Which Strategy to Reduce Salt Would Work for You?

By , SparkPeople Blogger
Each time I review a new restaurant for our ongoing Food on the Run or Diet Friendly Dining series, there are always comments wondering why there is so much sodium in restaurant food.

A new Annals of Internal Medicine article looking at information from a cost-effectiveness analysis of sodium reduction strategies suggests that change may be right around the corner.

Although the Dietary Guidelines for Americans recommends a sodium intake of 2,300 mg or less each day, as many as 75 percent of us consume more. Researchers believe cutting sodium intake could save billions of dollars in health care costs by significantly reducing the numbers of heart attacks and strokes that occur each year. A Stanford University School of Medicine study team along with the Veterans Affairs Palo Alto Health Care System used computer models to evaluate salt intake reduction models. They reviewed two scenarios to reduce populous salt intake -- one using a voluntary collaboration model and the other which included a national tax on salt.

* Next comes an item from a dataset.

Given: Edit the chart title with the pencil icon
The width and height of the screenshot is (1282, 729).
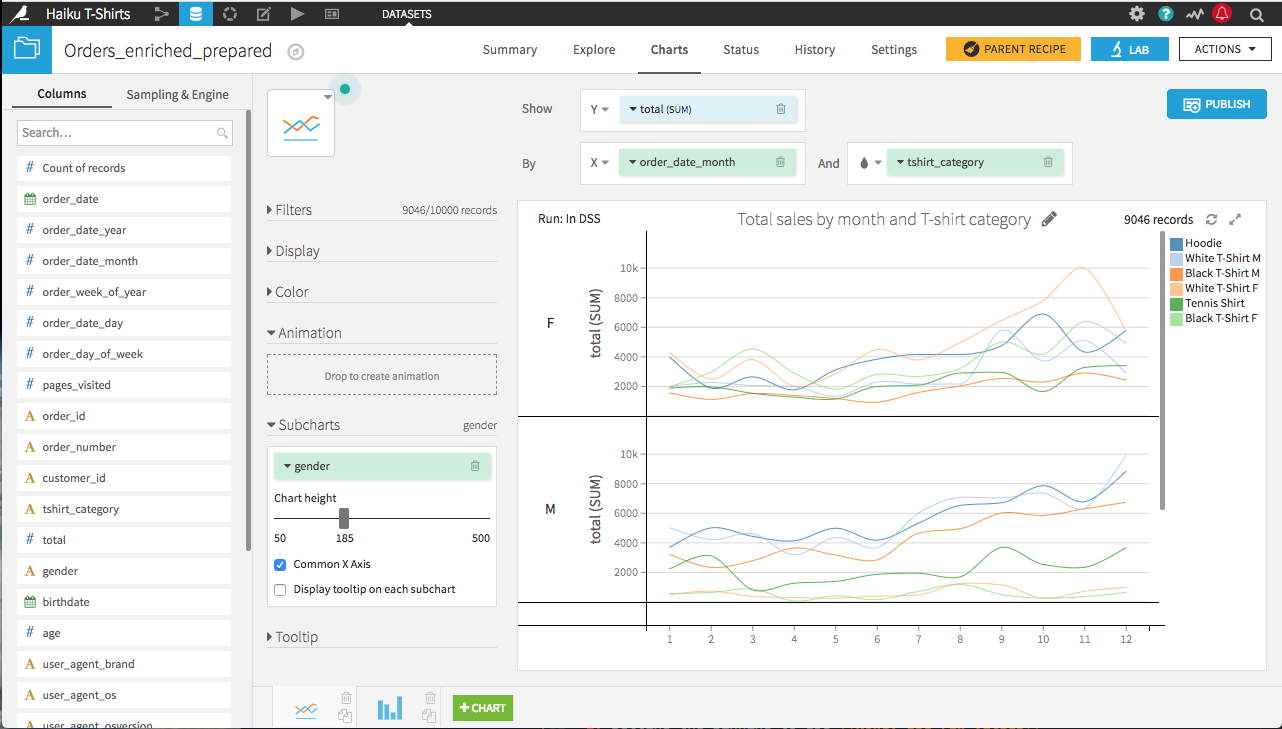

A government and industry collaboration was projected to reduce American salt intake by 9.5 percent compared to a salt tax that was suspected to only reduce intake by six percent. These model findings supported what has been found effective in Britain through their recent voluntary salt reduction campaign. The campaign in Britain has caused a 20 to 30 percent decrease in salt content of processed foods sold since 2003. Other countries such as Japan, Australia and Canada have launched similar initiatives according to Dr. Thomas Frieden, director of the U.S. Centers for Disease Control and Prevention.

By cutting salt intake by 10 percent, adults between the ages of 40 and 85 could see 513,885 fewer fatal strokes and 480,358 fewer heart attacks over their lifetime. The largest majority of salt intake comes from processed foods and restaurant meals so it would be necessary for the food industry to cooperate if intake reductions were to happen. While health agencies would prefer voluntary cooperation, salt content regulations may be necessary and mandated for compliance with targets. In January, the city of New York began encouraging food makers and restaurants to reduce salt use with a challenge to meet a 25 percent reduction over the next five years.

What do you think will work better – voluntary reductions and collaboration or salt taxes? Why?